● **Set exercise**: Substitute "Command:" for "Instruction:" throughout the entries below, and leave everything else unchanged.

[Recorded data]

■ ■ ■

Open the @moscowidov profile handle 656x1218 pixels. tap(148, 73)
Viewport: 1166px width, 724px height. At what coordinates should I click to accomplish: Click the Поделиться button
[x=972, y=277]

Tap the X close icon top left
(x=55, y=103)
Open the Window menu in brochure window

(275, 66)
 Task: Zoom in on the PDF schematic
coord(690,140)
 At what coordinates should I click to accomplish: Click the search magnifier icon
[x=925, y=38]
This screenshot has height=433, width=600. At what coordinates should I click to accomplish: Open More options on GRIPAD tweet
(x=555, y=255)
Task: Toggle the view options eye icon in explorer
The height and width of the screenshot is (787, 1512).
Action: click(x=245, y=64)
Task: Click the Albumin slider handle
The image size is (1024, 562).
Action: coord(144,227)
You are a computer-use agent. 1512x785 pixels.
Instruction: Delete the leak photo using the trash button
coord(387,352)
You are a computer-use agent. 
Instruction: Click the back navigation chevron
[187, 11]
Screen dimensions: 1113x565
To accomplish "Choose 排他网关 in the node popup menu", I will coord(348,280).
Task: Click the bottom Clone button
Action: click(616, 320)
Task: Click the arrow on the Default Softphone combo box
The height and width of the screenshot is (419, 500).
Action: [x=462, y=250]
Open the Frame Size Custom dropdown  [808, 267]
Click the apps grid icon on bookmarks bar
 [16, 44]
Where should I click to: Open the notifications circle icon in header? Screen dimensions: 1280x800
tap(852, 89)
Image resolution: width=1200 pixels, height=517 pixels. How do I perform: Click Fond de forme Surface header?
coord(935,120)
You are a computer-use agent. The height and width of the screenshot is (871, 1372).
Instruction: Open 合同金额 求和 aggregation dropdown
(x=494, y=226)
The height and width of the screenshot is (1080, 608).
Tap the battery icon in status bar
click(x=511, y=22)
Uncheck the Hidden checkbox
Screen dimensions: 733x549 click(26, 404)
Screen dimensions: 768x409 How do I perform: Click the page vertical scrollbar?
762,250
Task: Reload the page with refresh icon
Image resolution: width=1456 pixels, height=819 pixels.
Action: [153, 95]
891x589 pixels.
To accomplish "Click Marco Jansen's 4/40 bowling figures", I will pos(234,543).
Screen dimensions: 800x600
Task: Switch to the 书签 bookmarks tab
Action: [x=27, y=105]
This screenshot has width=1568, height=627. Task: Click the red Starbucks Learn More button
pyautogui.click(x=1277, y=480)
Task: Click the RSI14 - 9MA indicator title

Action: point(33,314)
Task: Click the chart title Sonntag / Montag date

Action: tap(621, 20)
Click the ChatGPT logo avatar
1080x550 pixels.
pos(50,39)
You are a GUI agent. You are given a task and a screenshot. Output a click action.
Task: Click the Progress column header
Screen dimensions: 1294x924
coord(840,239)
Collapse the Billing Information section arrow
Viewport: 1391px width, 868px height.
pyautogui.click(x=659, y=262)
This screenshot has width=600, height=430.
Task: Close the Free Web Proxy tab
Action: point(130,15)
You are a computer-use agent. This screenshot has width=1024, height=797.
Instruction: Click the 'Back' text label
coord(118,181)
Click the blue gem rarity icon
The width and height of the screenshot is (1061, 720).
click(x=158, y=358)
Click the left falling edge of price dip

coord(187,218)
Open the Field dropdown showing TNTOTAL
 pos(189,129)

■ ■ ■

● **Exercise answer**:
Open the @moscowidov profile handle 656x1218 pixels. tap(148, 73)
Viewport: 1166px width, 724px height. At what coordinates should I click to accomplish: Click the Поделиться button
[x=972, y=277]

Tap the X close icon top left
(x=55, y=103)
Open the Window menu in brochure window

(275, 66)
 Task: Zoom in on the PDF schematic
coord(690,140)
 At what coordinates should I click to accomplish: Click the search magnifier icon
[x=925, y=38]
This screenshot has height=433, width=600. At what coordinates should I click to accomplish: Open More options on GRIPAD tweet
(x=555, y=255)
Task: Toggle the view options eye icon in explorer
The height and width of the screenshot is (787, 1512).
Action: click(x=245, y=64)
Task: Click the Albumin slider handle
The image size is (1024, 562).
Action: coord(144,227)
You are a computer-use agent. 1512x785 pixels.
Command: Delete the leak photo using the trash button
coord(387,352)
You are a computer-use agent. 
Command: Click the back navigation chevron
[187, 11]
Screen dimensions: 1113x565
To accomplish "Choose 排他网关 in the node popup menu", I will coord(348,280).
Task: Click the bottom Clone button
Action: click(616, 320)
Task: Click the arrow on the Default Softphone combo box
The height and width of the screenshot is (419, 500).
Action: [x=462, y=250]
Open the Frame Size Custom dropdown  [808, 267]
Click the apps grid icon on bookmarks bar
 [16, 44]
Where should I click to: Open the notifications circle icon in header? Screen dimensions: 1280x800
tap(852, 89)
Image resolution: width=1200 pixels, height=517 pixels. How do I perform: Click Fond de forme Surface header?
coord(935,120)
You are a computer-use agent. The height and width of the screenshot is (871, 1372).
Command: Open 合同金额 求和 aggregation dropdown
(x=494, y=226)
The height and width of the screenshot is (1080, 608).
Tap the battery icon in status bar
click(x=511, y=22)
Uncheck the Hidden checkbox
Screen dimensions: 733x549 click(26, 404)
Screen dimensions: 768x409 How do I perform: Click the page vertical scrollbar?
762,250
Task: Reload the page with refresh icon
Image resolution: width=1456 pixels, height=819 pixels.
Action: [153, 95]
891x589 pixels.
To accomplish "Click Marco Jansen's 4/40 bowling figures", I will pos(234,543).
Screen dimensions: 800x600
Task: Switch to the 书签 bookmarks tab
Action: [x=27, y=105]
This screenshot has width=1568, height=627. Task: Click the red Starbucks Learn More button
pyautogui.click(x=1277, y=480)
Task: Click the RSI14 - 9MA indicator title

Action: point(33,314)
Task: Click the chart title Sonntag / Montag date

Action: tap(621, 20)
Click the ChatGPT logo avatar
1080x550 pixels.
pos(50,39)
You are a GUI agent. You are given a task and a screenshot. Output a click action.
Task: Click the Progress column header
Screen dimensions: 1294x924
coord(840,239)
Collapse the Billing Information section arrow
Viewport: 1391px width, 868px height.
pyautogui.click(x=659, y=262)
This screenshot has width=600, height=430.
Task: Close the Free Web Proxy tab
Action: point(130,15)
You are a computer-use agent. This screenshot has width=1024, height=797.
Command: Click the 'Back' text label
coord(118,181)
Click the blue gem rarity icon
The width and height of the screenshot is (1061, 720).
click(x=158, y=358)
Click the left falling edge of price dip

coord(187,218)
Open the Field dropdown showing TNTOTAL
 pos(189,129)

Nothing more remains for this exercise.